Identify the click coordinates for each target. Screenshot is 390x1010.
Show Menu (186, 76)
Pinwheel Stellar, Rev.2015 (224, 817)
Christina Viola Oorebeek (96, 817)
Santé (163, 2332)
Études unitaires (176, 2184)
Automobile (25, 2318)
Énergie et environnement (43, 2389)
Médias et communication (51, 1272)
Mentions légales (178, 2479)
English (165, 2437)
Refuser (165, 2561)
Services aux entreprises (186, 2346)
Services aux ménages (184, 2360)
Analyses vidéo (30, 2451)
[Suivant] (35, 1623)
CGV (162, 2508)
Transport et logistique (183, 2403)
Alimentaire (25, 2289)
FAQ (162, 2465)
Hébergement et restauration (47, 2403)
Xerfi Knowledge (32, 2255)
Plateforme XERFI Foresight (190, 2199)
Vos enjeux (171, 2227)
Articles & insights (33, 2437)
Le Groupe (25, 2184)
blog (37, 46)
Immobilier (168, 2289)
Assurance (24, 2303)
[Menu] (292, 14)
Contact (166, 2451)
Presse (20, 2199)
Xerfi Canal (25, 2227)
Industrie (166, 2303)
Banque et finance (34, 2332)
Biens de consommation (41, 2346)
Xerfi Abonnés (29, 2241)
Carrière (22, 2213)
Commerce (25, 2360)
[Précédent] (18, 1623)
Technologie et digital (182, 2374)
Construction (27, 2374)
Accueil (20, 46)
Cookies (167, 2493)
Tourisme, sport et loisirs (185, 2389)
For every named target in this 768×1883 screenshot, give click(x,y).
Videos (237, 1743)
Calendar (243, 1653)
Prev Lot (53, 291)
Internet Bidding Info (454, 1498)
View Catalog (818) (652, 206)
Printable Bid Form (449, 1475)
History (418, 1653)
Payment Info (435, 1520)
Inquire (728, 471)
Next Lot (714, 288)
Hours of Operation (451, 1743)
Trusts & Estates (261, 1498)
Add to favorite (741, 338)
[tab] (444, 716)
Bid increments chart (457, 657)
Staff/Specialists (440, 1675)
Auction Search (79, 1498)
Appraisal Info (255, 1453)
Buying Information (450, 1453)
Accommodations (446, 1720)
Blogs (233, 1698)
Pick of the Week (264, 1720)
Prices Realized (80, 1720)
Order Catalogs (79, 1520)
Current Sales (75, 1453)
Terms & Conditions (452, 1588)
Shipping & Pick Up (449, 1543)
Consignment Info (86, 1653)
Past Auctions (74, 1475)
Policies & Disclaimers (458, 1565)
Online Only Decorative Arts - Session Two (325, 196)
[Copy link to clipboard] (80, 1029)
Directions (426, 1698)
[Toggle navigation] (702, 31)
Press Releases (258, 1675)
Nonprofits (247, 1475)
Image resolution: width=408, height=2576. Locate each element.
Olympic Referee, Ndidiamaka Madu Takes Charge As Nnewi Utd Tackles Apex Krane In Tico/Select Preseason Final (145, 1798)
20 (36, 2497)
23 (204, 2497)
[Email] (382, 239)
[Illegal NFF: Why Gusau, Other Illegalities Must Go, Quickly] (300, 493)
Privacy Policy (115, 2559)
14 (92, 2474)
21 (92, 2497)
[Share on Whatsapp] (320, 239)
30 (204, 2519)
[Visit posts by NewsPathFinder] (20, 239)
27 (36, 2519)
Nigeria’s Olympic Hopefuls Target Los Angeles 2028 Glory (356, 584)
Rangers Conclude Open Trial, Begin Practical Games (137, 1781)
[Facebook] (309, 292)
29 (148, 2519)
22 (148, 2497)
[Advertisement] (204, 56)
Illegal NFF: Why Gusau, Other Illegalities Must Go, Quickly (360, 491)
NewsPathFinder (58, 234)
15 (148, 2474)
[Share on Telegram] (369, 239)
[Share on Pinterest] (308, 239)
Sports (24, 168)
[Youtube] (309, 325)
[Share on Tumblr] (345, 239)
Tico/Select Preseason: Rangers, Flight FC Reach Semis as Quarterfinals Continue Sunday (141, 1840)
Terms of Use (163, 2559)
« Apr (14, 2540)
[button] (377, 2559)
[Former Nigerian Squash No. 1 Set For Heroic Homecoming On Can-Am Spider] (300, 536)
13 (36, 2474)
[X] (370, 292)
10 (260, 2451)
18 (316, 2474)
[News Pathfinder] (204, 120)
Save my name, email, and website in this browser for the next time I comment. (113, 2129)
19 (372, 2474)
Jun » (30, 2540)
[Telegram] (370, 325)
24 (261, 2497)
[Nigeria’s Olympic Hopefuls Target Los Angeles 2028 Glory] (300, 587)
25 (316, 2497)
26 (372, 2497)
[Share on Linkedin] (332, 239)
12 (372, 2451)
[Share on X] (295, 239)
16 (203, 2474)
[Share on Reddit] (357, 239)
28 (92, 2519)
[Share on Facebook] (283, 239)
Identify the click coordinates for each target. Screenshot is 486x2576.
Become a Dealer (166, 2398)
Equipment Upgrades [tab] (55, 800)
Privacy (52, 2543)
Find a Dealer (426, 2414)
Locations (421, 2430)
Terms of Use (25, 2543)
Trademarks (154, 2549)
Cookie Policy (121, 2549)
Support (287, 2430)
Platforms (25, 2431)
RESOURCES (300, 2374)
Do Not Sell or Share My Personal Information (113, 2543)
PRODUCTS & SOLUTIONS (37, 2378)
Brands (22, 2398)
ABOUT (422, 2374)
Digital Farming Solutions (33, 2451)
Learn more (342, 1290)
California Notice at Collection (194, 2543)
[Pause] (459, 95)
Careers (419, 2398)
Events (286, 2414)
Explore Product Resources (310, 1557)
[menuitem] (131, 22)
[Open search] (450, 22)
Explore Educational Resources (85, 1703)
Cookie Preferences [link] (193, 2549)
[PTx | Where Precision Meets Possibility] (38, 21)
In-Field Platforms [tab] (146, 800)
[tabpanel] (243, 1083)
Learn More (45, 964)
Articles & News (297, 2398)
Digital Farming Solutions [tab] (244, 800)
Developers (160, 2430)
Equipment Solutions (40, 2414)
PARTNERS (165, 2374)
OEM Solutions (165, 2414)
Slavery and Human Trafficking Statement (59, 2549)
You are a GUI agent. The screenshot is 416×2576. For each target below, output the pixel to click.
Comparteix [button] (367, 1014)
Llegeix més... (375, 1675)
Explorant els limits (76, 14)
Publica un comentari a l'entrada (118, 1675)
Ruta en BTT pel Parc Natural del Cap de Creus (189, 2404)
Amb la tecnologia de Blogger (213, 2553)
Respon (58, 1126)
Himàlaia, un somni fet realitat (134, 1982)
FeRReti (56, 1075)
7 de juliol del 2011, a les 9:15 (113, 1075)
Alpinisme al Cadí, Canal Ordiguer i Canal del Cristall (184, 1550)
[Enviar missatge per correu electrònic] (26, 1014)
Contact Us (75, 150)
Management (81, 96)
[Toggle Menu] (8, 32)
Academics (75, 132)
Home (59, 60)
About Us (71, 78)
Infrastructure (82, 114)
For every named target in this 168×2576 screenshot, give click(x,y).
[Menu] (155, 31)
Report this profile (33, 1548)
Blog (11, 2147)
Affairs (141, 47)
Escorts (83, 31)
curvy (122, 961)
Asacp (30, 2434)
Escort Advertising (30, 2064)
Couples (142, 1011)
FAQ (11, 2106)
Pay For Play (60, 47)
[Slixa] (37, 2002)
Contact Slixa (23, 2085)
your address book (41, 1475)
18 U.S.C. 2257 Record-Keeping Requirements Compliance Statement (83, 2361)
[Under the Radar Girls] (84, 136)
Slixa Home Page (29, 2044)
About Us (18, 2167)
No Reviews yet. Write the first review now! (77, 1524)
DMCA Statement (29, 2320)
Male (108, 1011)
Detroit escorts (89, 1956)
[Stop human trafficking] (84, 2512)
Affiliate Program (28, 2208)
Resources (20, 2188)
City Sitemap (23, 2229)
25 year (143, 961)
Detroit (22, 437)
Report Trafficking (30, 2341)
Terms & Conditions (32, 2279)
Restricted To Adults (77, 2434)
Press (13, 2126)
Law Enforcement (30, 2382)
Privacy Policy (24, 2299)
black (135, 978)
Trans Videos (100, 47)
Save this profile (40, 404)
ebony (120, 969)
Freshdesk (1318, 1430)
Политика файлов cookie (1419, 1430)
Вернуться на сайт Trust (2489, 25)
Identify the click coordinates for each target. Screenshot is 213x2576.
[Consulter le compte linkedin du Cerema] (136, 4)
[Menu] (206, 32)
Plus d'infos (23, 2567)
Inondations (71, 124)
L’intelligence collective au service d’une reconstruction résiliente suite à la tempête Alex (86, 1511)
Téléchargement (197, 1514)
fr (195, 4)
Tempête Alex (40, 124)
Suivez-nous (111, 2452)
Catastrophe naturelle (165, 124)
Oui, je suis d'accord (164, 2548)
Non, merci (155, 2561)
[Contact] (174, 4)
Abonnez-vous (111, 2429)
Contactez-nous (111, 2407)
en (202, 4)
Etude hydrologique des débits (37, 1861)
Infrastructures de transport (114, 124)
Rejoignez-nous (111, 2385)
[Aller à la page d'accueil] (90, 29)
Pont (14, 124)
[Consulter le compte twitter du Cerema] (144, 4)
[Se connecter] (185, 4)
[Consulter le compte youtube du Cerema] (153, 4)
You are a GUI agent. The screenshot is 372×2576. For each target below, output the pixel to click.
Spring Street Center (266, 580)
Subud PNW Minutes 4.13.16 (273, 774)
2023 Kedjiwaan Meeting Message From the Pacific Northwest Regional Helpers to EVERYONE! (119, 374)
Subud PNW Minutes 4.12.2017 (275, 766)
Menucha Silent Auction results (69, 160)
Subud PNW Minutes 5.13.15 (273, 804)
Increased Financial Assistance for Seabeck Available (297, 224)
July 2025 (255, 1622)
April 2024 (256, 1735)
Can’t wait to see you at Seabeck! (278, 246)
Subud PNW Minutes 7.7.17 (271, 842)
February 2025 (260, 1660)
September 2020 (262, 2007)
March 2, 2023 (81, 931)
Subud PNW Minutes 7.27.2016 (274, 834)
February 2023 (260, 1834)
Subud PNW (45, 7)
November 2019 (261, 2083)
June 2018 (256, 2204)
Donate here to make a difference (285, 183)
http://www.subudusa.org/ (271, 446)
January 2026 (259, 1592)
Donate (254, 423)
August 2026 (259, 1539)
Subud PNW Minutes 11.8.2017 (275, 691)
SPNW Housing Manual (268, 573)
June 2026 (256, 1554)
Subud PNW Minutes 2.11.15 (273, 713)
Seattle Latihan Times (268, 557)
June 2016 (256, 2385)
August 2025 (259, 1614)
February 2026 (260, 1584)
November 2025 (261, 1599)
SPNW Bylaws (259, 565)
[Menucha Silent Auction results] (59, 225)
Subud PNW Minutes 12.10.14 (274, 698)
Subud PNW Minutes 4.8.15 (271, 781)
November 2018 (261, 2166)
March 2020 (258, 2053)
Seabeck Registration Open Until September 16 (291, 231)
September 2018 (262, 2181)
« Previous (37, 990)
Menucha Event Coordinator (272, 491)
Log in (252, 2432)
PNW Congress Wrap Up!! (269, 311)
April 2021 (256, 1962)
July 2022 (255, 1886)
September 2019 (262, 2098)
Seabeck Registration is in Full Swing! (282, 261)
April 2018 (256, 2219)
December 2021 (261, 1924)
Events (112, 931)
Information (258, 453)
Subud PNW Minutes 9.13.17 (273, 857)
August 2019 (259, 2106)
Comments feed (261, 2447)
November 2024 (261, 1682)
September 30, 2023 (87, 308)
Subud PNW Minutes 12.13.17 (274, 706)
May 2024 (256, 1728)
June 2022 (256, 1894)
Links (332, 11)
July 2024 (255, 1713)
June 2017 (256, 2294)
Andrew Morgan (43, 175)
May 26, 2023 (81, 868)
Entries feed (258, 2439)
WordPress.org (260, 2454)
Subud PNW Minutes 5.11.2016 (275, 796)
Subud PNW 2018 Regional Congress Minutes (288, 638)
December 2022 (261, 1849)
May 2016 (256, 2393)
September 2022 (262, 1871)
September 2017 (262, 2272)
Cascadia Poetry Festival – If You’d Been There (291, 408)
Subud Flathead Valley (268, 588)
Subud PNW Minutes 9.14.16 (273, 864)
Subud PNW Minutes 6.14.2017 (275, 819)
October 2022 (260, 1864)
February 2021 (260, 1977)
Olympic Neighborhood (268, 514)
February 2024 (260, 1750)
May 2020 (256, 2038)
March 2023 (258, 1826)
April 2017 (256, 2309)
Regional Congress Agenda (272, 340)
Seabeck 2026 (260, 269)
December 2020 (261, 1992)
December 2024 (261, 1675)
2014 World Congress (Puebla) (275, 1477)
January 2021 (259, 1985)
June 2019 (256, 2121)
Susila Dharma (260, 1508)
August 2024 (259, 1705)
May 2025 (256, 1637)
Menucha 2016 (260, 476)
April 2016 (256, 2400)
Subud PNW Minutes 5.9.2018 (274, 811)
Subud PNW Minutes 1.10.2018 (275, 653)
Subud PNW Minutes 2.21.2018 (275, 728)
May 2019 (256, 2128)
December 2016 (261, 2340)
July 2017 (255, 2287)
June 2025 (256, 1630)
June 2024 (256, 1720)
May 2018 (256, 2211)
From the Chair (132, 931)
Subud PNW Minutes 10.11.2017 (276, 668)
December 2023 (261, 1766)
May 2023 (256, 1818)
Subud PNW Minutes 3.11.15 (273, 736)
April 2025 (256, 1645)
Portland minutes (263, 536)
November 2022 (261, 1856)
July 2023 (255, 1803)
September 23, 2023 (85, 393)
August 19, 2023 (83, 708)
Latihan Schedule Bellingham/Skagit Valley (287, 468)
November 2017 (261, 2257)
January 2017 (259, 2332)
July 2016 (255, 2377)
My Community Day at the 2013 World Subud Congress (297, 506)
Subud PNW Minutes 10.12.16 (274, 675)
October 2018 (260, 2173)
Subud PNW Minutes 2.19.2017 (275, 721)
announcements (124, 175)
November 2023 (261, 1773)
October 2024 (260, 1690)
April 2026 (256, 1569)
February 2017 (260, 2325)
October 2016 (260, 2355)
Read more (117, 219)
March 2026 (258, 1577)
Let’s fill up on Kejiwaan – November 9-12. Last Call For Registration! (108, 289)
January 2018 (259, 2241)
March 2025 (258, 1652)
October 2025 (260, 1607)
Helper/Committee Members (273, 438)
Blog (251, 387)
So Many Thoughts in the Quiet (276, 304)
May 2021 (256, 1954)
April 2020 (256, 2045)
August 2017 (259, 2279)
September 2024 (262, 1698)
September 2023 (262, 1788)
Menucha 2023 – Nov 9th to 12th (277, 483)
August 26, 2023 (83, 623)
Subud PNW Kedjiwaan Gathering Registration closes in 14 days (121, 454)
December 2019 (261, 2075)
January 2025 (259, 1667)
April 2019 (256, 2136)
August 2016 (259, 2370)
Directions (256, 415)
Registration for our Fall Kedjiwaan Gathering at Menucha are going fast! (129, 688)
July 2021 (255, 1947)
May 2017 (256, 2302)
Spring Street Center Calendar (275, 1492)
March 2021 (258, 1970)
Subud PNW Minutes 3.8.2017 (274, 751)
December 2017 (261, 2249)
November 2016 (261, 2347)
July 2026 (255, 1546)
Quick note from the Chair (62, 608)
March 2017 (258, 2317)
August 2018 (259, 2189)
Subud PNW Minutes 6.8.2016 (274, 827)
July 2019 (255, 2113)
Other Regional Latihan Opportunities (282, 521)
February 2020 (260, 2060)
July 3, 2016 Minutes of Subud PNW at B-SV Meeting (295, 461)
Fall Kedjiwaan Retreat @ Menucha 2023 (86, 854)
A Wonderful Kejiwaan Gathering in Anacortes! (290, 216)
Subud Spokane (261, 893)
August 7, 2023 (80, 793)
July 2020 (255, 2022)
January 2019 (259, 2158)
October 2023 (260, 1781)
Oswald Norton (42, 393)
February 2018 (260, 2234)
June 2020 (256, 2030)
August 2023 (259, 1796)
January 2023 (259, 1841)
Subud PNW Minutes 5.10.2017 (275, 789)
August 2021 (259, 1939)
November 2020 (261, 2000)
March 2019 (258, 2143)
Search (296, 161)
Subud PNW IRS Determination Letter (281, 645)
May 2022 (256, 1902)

────

> _Work order_
Find the lines above that include the string "Explore" and copy them.

> _Written response_
Explore Product Resources (310, 1557)
Explore Educational Resources (85, 1703)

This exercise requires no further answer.